• Avishai Teicher/Wikimedia Commons
  • The Rumbula Forest Memorial in Latvia

There appear to be an unofficial series of Holocaust documentaries taking place around town this week. Yesterday the University of Chicago screened Nazi propaganda films about the Theresienstadt concentration camp, and today Claude Lanzmann’s The Last of the Unjust begins its run at the Music Box. On March 23 at 11 AM local filmmaker Mitchell Lieber will screen excerpts from his work in progress, Rumbula’s Echo, at the Chicago Cultural Center. The movie recounts the Rumbula Massacre of late 1941, in which Nazi firing squads murdered roughly 25,000 Latvian and German Jews in the Rumbula Forest in Riga over a period of only two days.
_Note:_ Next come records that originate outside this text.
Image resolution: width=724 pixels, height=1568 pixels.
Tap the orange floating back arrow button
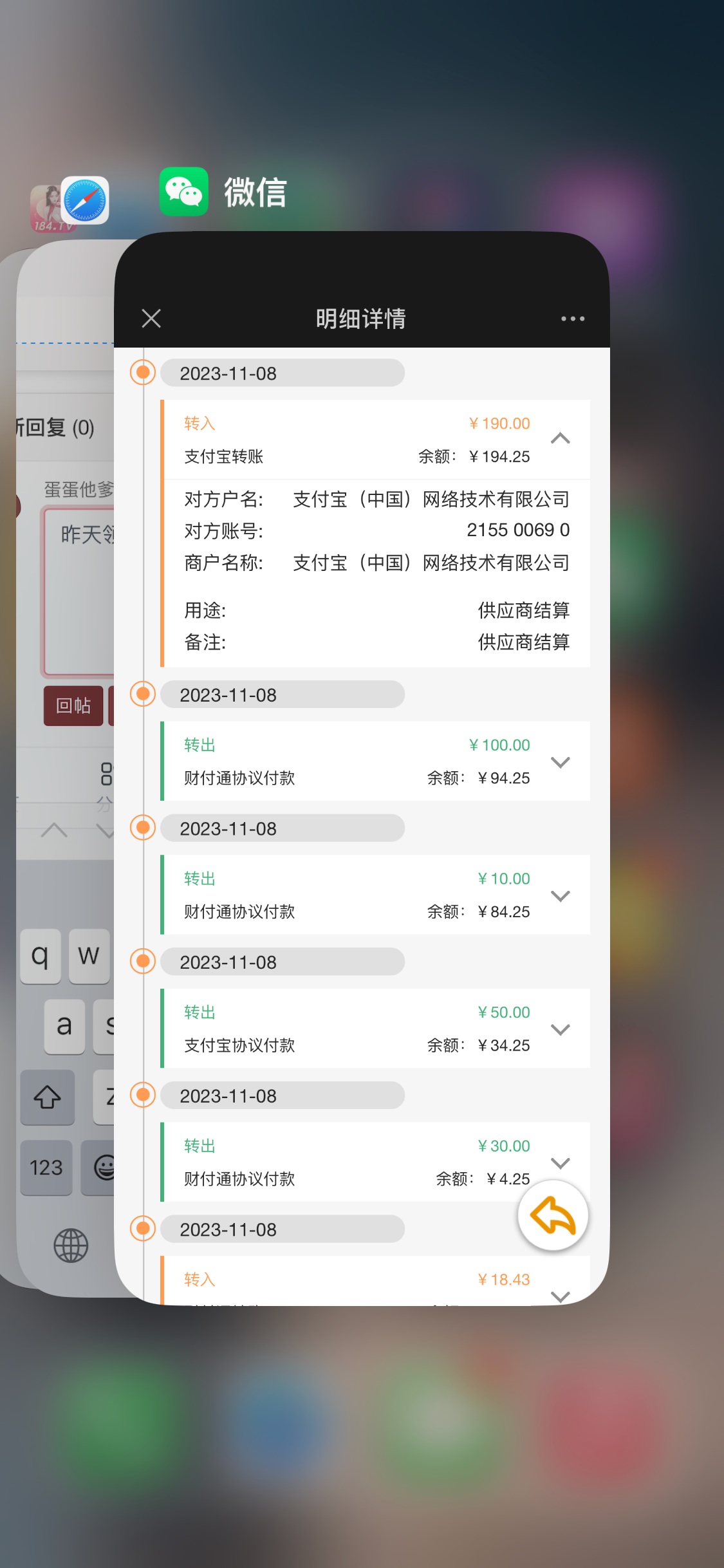tap(553, 1215)

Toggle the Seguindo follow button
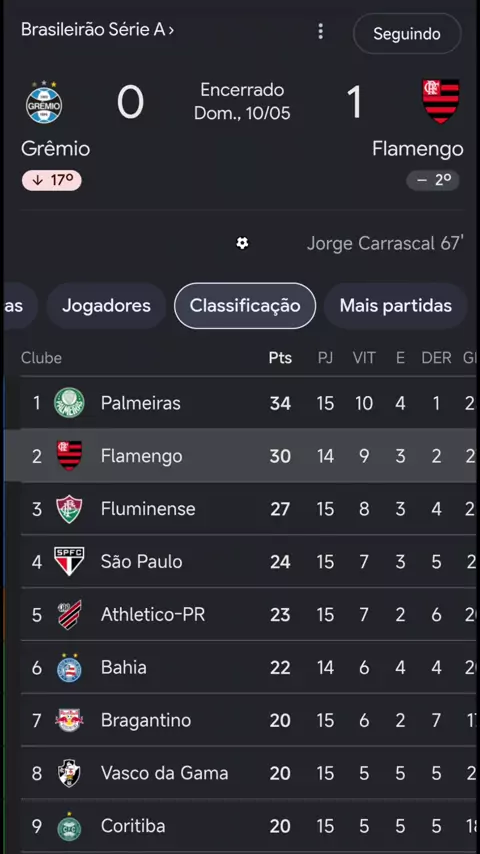pos(407,34)
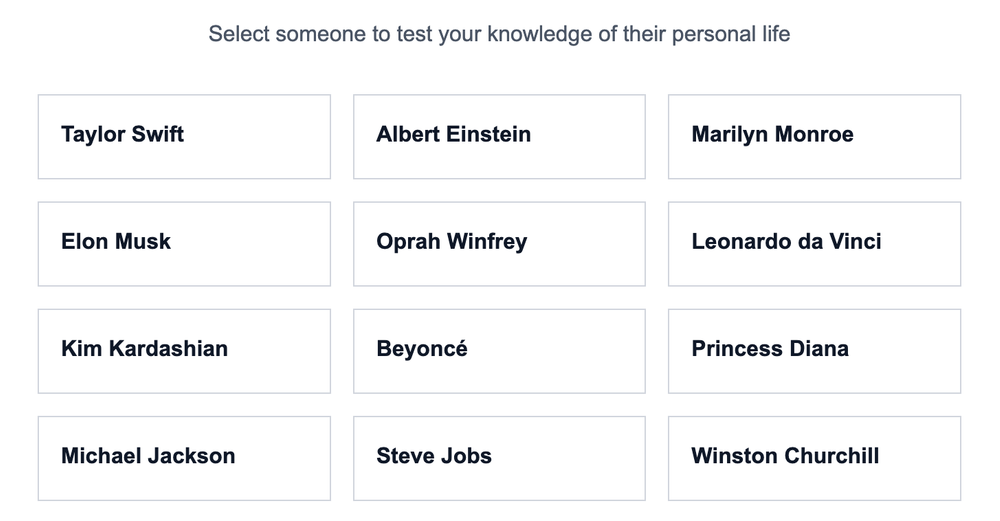1000x521 pixels.
Task: Click the 'Winston Churchill' name label
Action: tap(785, 455)
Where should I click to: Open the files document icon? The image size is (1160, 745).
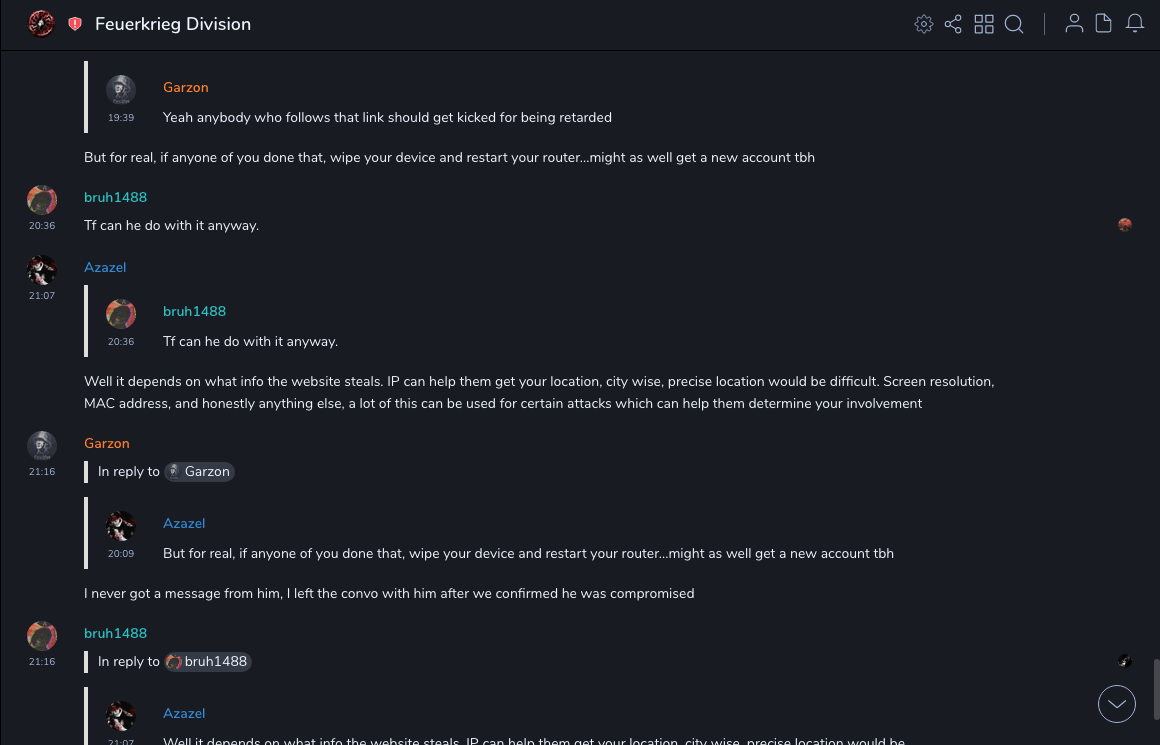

Lieber will attend the screening along with Glenview resident Sia Hertsberg, who survived the massacre and is featured in the film. Tickets are free, but attendees are encouraged to reserve their seats—you can do so here.

Historians estimate that 72,000 of Latvia’s Jews (roughly 98 percent of the country’s total Jewish population) died during the Second World War. Most of them perished in 1941, before the Nazi death camps were even built.

Correction: This post has been amended to reflect that Rumbula’s Echo screens on March 23.